-- Records provided follows --
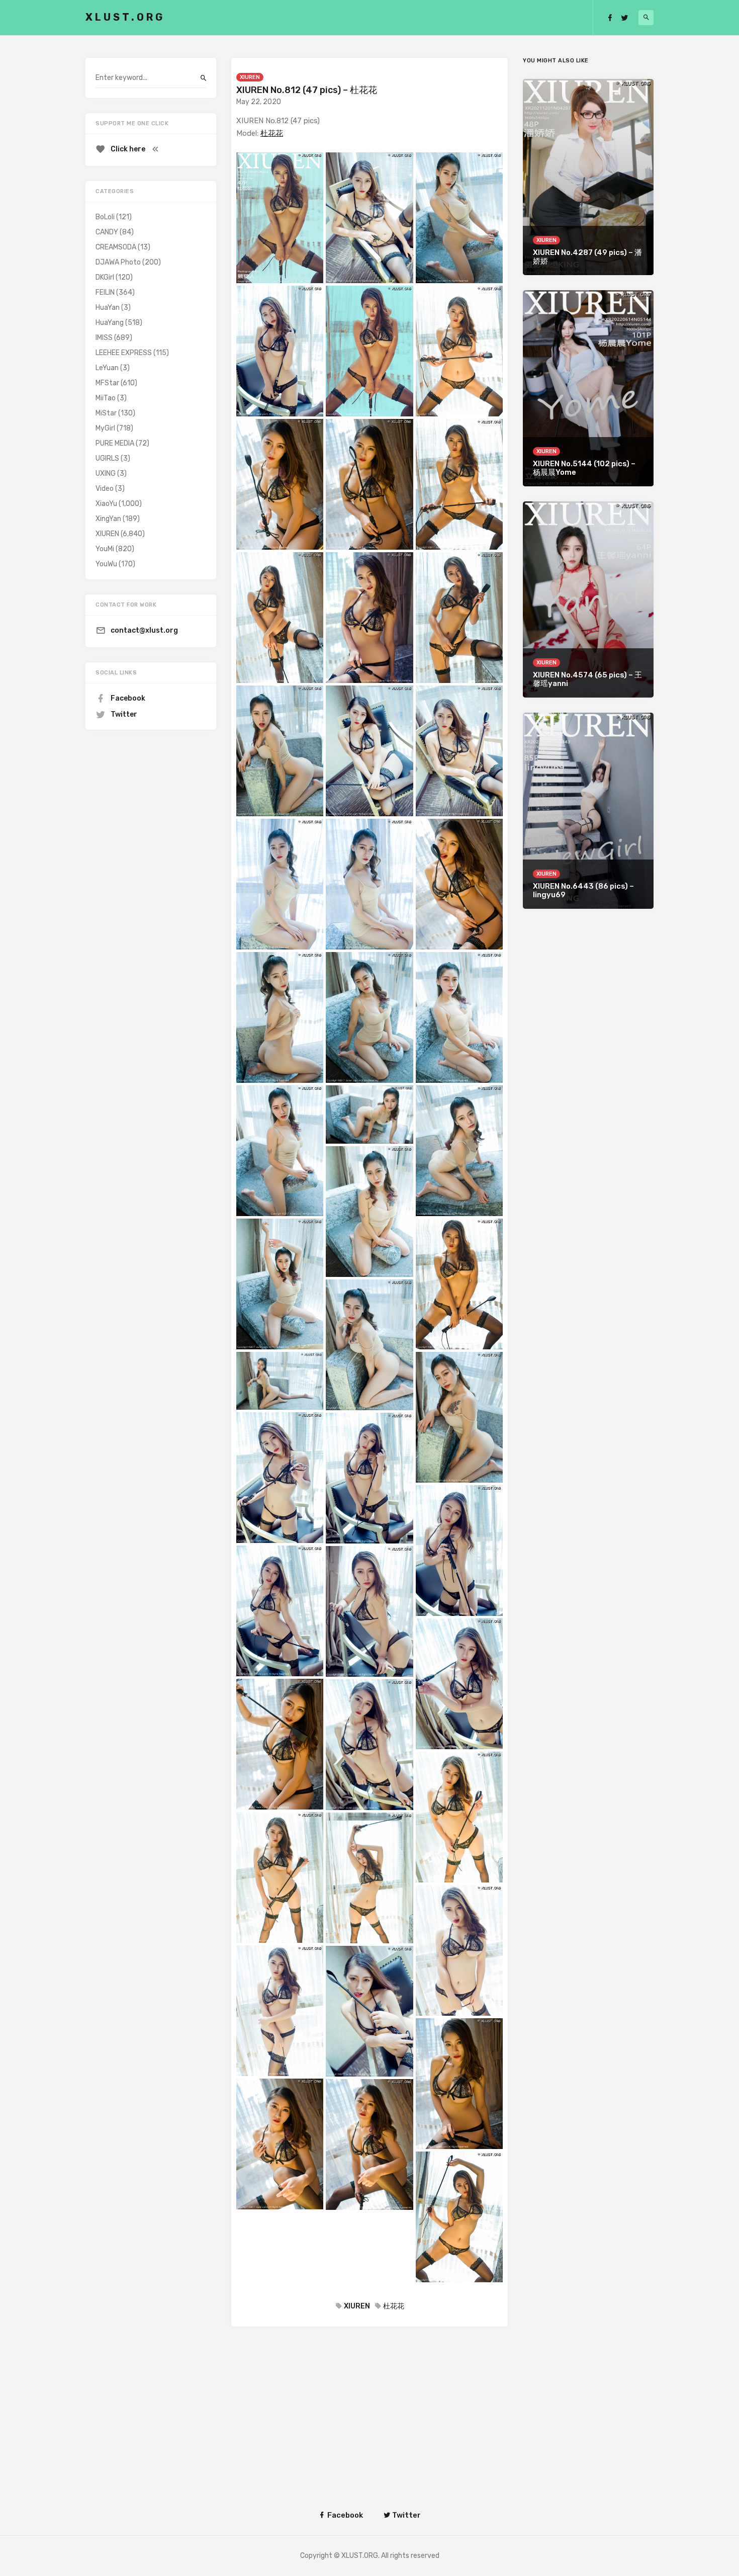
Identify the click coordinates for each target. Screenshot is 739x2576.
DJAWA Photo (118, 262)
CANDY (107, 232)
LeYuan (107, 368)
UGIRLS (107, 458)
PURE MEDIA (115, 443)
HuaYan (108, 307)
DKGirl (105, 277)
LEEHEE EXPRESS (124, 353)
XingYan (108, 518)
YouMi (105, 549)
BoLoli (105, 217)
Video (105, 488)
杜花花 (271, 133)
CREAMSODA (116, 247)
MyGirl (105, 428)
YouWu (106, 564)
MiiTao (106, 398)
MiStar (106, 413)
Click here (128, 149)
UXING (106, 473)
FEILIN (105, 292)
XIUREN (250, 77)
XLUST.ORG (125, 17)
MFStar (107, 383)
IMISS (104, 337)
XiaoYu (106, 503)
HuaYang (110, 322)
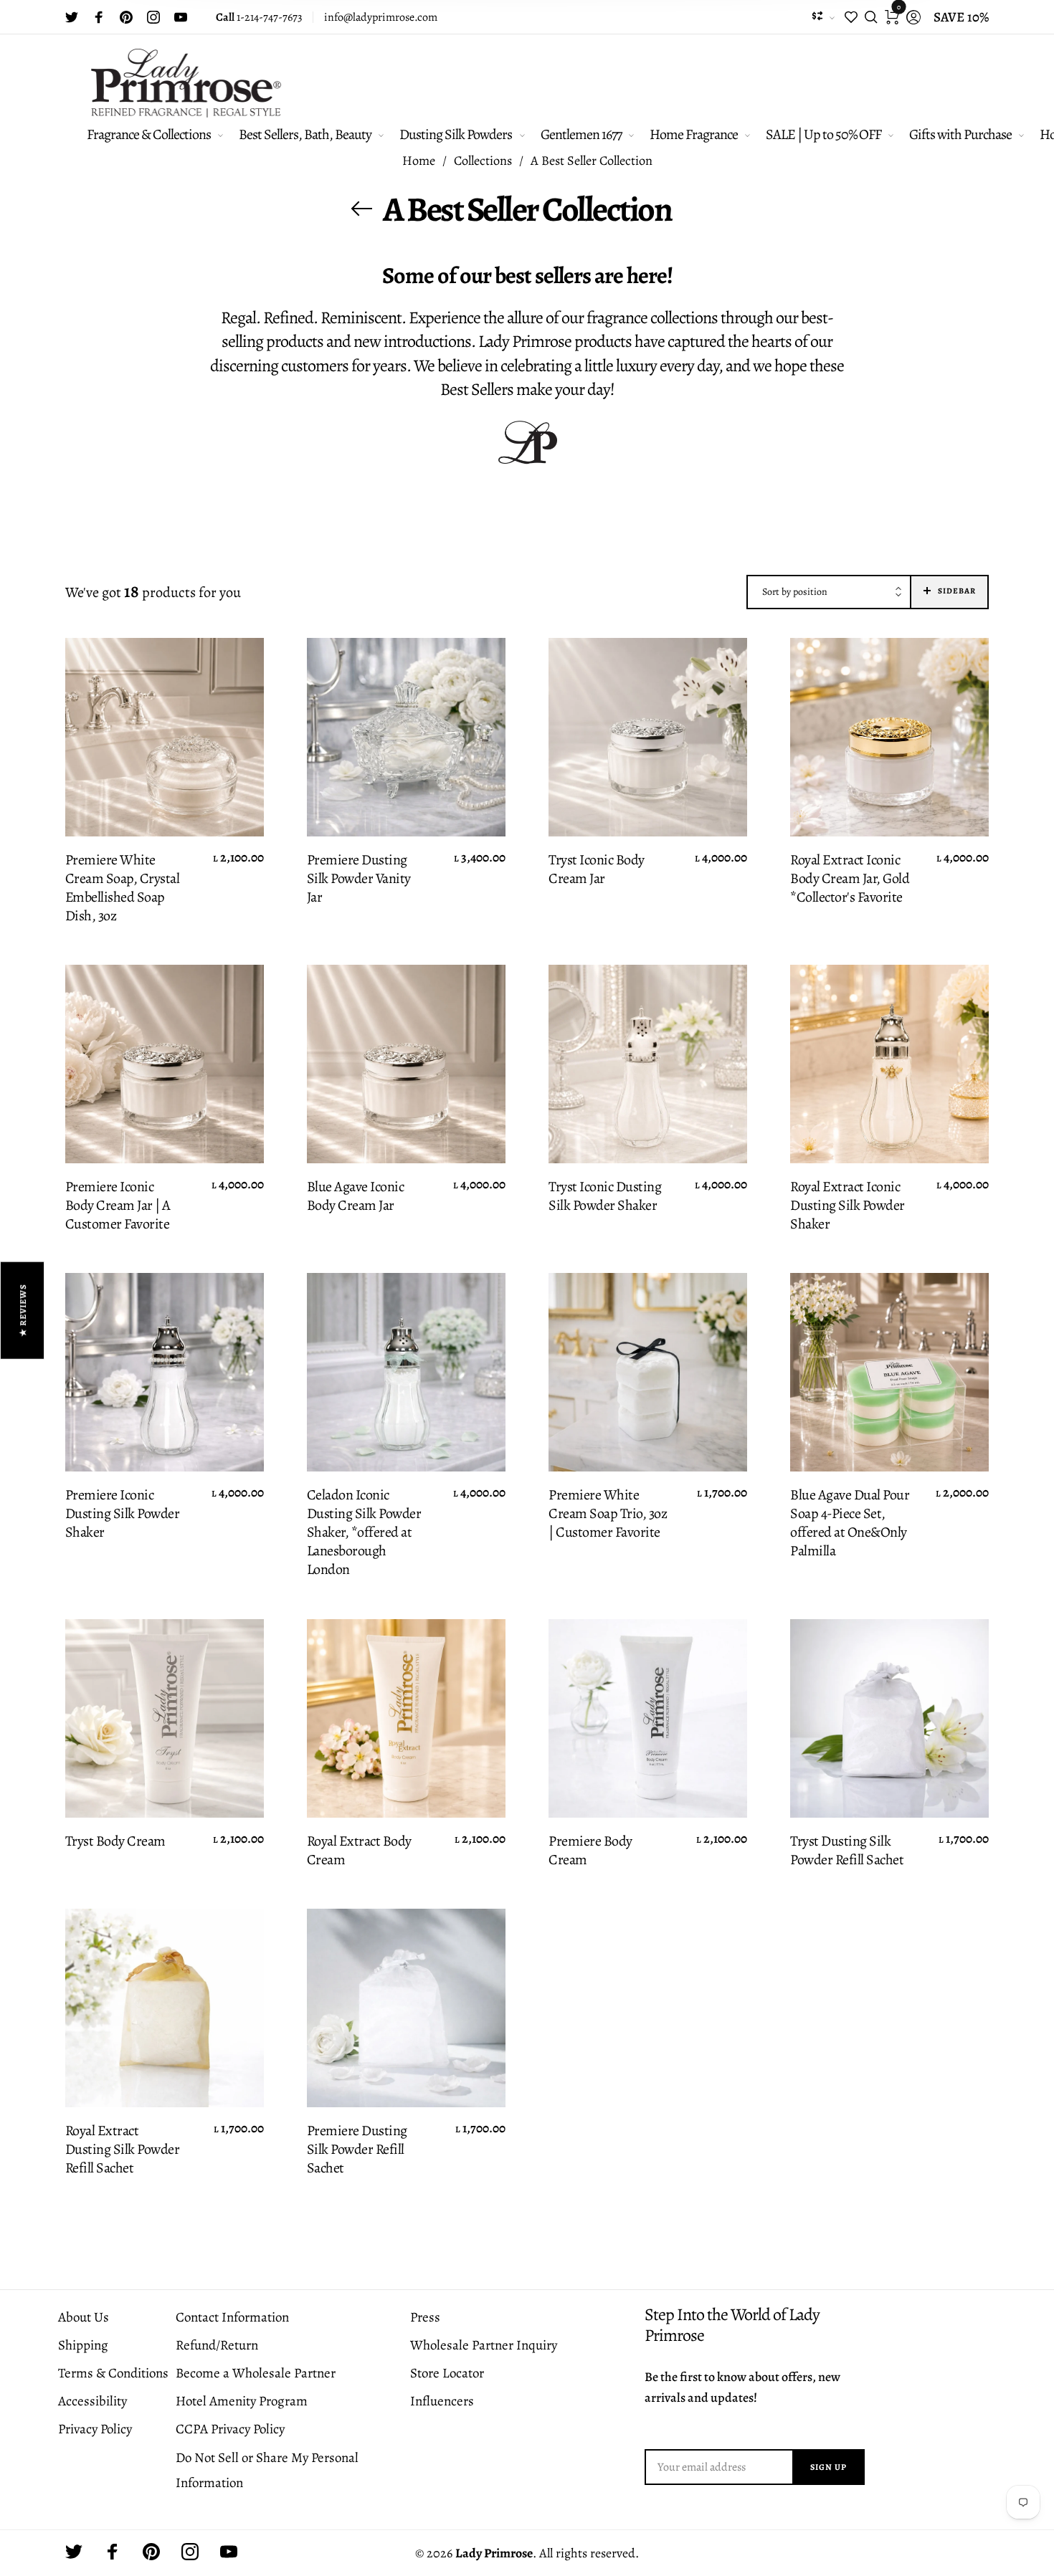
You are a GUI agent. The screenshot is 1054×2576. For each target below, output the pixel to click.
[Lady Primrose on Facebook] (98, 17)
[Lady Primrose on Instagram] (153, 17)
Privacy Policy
-- Records provided concluded --
- Exercise details -
Once the pictures are set aside, repeat the data above exactly as written.

- Result for this exercise -
Identify the click coordinates for each target. Screenshot is 739x2576.
DJAWA Photo (118, 262)
CANDY (107, 232)
LeYuan (107, 368)
UGIRLS (107, 458)
PURE MEDIA (115, 443)
HuaYan (108, 307)
DKGirl (105, 277)
LEEHEE EXPRESS (124, 353)
XingYan (108, 518)
YouMi (105, 549)
BoLoli (105, 217)
Video (105, 488)
杜花花 (271, 133)
CREAMSODA (116, 247)
MyGirl (105, 428)
YouWu (106, 564)
MiiTao (106, 398)
MiStar (106, 413)
Click here (128, 149)
UXING (106, 473)
FEILIN (105, 292)
XIUREN (250, 77)
XLUST.ORG (125, 17)
MFStar (107, 383)
IMISS (104, 337)
XiaoYu (106, 503)
HuaYang (110, 322)
You are a GUI agent. The screenshot is 1054×2576. For each target below, output the pixel to click.
[Lady Primrose on Facebook] (98, 17)
[Lady Primrose on Instagram] (153, 17)
Privacy Policy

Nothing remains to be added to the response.